ENTRIES SHOWN ▸
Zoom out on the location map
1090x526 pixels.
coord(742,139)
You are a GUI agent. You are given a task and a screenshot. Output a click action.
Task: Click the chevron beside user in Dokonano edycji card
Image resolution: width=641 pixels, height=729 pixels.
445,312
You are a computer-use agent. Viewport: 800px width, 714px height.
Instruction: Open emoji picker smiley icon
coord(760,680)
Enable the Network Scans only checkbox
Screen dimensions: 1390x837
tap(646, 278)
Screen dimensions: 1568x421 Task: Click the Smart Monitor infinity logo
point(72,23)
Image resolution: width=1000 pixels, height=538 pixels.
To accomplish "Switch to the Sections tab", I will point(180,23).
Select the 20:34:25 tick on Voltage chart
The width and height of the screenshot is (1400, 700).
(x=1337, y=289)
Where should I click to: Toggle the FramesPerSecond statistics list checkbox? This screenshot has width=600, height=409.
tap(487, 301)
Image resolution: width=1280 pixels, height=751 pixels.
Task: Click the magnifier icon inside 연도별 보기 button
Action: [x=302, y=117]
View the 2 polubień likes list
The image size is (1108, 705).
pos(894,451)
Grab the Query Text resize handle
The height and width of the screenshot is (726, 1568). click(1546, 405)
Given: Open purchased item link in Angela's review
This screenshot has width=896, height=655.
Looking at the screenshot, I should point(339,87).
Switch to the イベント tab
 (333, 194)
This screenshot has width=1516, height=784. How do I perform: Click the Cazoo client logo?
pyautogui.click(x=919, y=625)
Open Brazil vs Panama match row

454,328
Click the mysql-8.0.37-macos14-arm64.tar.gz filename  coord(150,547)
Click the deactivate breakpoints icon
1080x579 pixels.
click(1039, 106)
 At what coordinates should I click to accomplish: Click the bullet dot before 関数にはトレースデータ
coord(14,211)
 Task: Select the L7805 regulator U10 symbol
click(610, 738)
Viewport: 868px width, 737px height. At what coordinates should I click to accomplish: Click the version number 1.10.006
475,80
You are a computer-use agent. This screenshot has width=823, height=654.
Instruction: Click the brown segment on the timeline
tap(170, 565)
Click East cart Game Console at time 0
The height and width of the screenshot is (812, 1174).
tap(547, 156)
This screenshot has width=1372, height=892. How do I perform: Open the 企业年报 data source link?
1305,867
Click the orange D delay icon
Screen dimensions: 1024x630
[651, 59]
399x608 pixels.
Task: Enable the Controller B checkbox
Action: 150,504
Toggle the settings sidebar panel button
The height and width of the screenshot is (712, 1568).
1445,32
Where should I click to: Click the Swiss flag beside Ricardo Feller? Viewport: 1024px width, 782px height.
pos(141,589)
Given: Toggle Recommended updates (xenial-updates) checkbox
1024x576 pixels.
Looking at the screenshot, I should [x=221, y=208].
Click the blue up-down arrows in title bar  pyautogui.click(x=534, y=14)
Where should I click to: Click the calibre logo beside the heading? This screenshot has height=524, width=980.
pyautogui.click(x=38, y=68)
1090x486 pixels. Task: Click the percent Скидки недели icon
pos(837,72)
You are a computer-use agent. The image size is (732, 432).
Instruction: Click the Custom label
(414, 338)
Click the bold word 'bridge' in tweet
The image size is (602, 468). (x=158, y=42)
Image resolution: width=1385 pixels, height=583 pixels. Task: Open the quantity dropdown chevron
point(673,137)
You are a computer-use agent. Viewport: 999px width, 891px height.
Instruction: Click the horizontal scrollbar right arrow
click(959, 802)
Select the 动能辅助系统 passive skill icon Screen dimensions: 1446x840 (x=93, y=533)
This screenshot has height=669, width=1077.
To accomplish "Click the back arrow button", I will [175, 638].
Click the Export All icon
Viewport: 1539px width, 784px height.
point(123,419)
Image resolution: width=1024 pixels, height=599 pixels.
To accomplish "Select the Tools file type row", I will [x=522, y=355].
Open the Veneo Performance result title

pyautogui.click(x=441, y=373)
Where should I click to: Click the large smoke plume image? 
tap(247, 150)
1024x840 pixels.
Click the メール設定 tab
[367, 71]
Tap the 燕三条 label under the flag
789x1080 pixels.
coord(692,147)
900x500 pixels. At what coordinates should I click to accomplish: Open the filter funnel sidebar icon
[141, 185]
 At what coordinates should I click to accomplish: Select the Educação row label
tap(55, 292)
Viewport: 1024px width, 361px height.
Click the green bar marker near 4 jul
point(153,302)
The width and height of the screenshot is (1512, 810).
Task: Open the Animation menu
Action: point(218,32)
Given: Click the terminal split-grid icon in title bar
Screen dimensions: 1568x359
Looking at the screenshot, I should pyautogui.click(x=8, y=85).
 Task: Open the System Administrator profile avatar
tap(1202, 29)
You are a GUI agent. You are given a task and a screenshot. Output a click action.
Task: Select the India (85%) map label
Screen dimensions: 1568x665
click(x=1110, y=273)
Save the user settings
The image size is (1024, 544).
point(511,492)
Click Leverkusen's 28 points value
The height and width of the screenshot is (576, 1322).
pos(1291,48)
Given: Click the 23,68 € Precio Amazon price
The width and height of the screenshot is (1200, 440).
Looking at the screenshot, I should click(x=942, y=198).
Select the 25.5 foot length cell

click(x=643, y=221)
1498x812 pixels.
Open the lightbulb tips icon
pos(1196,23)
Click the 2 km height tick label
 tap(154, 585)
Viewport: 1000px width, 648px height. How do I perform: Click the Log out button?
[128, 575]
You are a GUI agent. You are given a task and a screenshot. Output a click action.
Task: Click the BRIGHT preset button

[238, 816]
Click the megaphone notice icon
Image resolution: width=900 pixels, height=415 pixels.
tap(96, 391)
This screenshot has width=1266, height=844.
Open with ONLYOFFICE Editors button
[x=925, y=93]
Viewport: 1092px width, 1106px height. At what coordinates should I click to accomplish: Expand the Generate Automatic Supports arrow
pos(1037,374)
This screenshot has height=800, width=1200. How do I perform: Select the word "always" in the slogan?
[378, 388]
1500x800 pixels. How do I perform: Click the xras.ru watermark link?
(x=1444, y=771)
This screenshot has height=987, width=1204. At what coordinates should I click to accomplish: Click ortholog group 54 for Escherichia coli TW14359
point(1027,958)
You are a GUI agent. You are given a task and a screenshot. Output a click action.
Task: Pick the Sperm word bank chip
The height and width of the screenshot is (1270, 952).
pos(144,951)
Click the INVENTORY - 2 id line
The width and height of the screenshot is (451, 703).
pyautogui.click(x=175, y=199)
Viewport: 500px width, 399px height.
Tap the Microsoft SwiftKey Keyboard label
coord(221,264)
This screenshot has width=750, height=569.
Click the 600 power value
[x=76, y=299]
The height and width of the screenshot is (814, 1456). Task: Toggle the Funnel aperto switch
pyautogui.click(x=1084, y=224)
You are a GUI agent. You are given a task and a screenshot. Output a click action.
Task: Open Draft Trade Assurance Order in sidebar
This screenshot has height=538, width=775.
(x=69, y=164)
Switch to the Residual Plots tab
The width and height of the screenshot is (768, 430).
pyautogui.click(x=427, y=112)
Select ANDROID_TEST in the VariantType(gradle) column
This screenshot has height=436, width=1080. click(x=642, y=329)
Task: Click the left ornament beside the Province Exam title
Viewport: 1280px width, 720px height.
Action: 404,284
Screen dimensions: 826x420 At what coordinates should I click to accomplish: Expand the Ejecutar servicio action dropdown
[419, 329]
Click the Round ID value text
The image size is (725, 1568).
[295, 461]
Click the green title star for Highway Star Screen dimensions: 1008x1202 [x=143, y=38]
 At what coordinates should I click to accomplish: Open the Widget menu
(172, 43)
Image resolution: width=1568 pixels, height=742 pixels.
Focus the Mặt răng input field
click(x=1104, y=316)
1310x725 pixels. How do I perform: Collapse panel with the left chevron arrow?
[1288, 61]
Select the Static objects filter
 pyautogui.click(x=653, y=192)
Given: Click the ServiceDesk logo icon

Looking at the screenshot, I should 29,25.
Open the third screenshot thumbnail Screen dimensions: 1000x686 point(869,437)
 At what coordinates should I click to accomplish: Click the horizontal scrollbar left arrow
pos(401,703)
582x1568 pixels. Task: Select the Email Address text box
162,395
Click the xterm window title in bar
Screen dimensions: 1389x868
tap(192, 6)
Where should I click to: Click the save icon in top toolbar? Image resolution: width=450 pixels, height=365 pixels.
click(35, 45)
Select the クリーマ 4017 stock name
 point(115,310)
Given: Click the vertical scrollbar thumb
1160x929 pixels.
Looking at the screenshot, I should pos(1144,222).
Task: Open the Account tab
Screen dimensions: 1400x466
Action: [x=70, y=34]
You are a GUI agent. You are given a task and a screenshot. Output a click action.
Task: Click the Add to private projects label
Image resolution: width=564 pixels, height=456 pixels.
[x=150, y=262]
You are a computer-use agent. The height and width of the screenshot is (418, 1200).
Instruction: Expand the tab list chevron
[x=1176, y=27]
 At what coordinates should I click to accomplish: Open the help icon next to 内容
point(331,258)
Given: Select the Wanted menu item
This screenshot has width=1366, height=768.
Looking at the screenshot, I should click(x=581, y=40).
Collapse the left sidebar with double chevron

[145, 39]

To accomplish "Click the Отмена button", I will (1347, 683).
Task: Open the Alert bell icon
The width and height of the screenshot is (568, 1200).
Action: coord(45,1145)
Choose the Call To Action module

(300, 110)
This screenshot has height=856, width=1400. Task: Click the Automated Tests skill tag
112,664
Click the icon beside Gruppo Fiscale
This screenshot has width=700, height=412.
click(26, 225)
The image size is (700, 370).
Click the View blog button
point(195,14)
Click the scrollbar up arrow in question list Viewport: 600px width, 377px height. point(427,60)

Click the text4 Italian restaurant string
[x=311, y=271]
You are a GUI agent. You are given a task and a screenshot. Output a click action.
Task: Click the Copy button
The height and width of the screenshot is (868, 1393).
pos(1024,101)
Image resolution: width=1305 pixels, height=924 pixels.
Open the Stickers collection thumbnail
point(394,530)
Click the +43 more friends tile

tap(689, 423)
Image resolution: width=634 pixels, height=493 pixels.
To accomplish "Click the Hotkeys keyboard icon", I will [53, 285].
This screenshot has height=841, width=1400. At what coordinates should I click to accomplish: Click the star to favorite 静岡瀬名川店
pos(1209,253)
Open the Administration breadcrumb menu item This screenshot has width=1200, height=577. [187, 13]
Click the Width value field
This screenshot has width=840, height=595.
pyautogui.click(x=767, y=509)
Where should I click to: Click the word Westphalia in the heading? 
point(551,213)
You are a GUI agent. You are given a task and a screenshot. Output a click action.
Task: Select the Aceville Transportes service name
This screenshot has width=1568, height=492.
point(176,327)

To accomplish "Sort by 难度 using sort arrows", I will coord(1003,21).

WHAT YOU SHOULD DO ▸ Scan the preceding listing for lines that contain the word "arrows". Give only how many there are.

ANSWER TO THE PROBLEM ▸ 2